We are entering into a season of both old traditions and new opportunities right now.  Perhaps we can view such traditions as solid foundations, well-built boats.  Perhaps we can re-envision the symbolism of it all, revisit the integrity of it, and reinvent ourselves accordingly – without losing hold of the idea of the original goal, the original journey.  Like taking up traditional boat paddles to compete in new races and celebrate fresh victories.

After all, the settlers of Hawaii could not see the islands themselves when they set out – they had only the idea of them, and the faith that they or their descendants would arrive and be safe and become better versions of themselves.  And, in that tradition, I suspect it may be up to the women of our world to pick up more paddles, to get into more boats, and to just example the heck out of it.

 

The curiosity of a rose.

She was clearly not where she was meant to be.  And I had the feeling she was as surprised by it all as I was at seeing her there.  

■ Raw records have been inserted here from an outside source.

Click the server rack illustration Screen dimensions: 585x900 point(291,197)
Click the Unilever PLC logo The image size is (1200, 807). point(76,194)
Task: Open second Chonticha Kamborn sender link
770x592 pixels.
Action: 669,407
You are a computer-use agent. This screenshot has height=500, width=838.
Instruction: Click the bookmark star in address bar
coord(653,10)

The flouncy little single rose blossom had poked her head completely through to the back side of a tall solid wooden fence, while the rest of her was out of sight, leaning against the front side of the fence as intended, as planted.  

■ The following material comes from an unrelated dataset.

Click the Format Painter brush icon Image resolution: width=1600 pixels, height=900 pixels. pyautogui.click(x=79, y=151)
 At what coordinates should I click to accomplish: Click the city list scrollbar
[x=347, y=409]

It seemed that at some time in her youth (for nothing larger than a bud could have made it through that small crack in the fence) her curiosity must have won out over her family ties.  And so she thrust her tiny head through to the other side of the fence.  She peeked into the unknown.  She opened herself up to the unfamiliar side of the sun.  And once she was there, she bloomed into her full beauty, apparently quite happy and in good health.

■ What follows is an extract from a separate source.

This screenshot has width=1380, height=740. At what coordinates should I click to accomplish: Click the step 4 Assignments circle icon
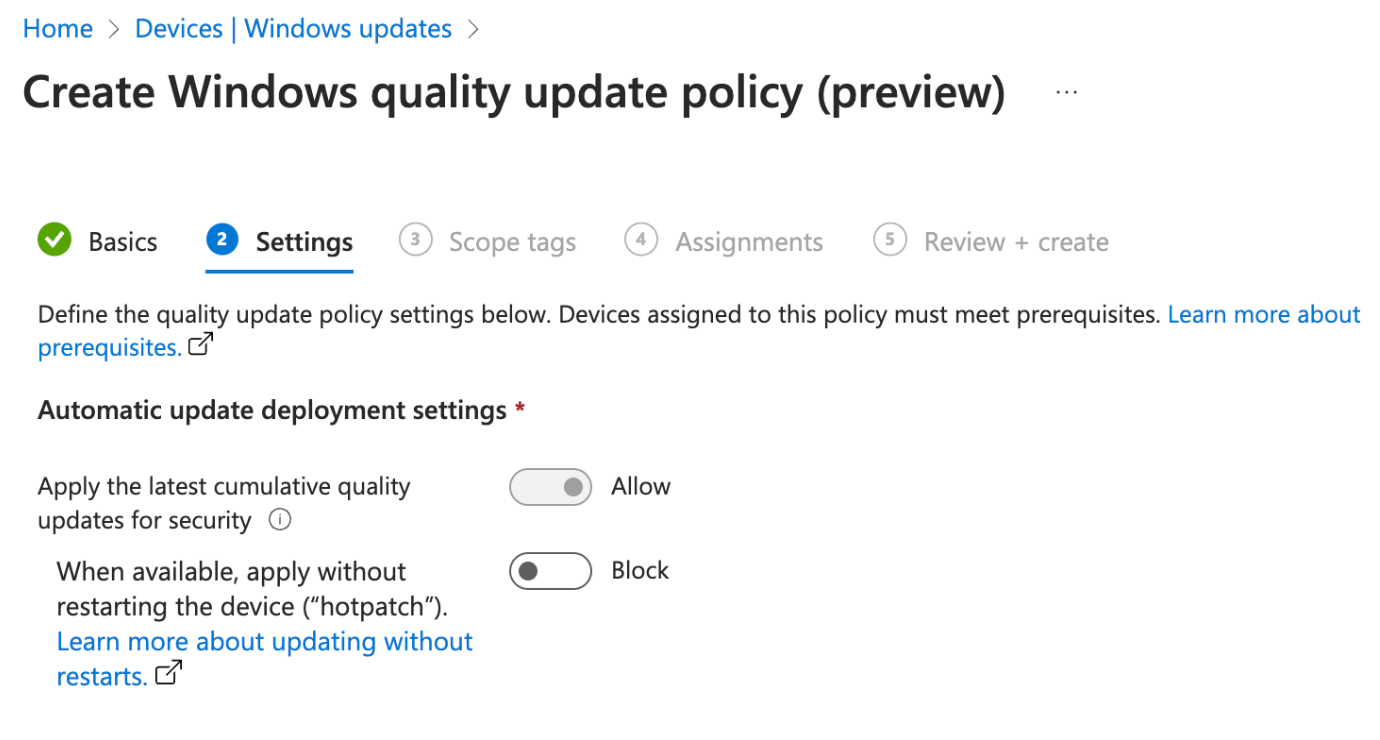click(x=641, y=240)
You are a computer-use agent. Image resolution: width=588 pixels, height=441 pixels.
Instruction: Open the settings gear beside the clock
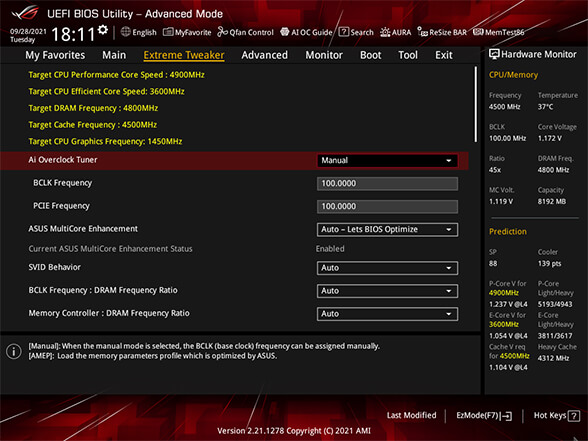click(103, 30)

Quincy the dog and I were walking past the fence that separates two neighboring yards a few blocks from my house.  We were approaching from the western (back) side of the fence.  And there she was:  a perfectly formed pale pink rose in full bloom, nodding at us in the slight breeze.  And then we saw the rose bed itself, which was obviously planted on the eastern side of the fence.

The fact that the lovely blossom appeared so isolated, so out-of-place, so singular and friendly, stopped me for a closer look.  She nodded again in greeting.  And she made my very soul smile in return.  (I suspect a flower waving at you is uniquely qualified to break through even the most pensive or solemn frame of mind.)

Q and I soon continued on our walk, but the message and meaning of the diffident single rose stayed with me, and had its way with my heart and mind for quite a long time.

Like most of us, I suspect I have been trading my own curiosity for trepidation lately; afraid to venture away from my side of the fence, fearful of looking onto the other side (or the others’ side).  Perhaps I’ve suspected that the cracks in the fences that define my life – that define me – are to be avoided rather than taken as a visionary opportunity of possibilities.

And yet, this small rose took that chance.  She reached out and through and looked around and waved at strangers.  And in her instinctive way, she bloomed quite perfectly.  She kept her roots, yet found new sun.  And she thrived. 

I suspect it’s the reassurance of the familiar that keeps us on our particular side of the fences in our lives.  I suspect it is our own fears that cause us to create such fences and barriers and separations in the first place.  But perhaps we might consider the curiosity of the rose, the rose who took that chance – that opportunity – that possibility – that vision – of the other side of the fence. 

There is a quotation from Douglas Adams (“The Hitchhiker’s Guide to the Galaxy”) that says this:  “I may not have gone where I intended to go, but I think I have ended up where I was intended to be.”

None of us may have ever intended to go through such global uncertainty, with all its fear and anxiety, its unknowing and unwanted, with cracks in our familiar surroundings and holes punched in places where we believed ourselves to be safe and content.  But I suspect we will end up where we are intended to be.  And I suspect we will be curiously beautiful when we get there.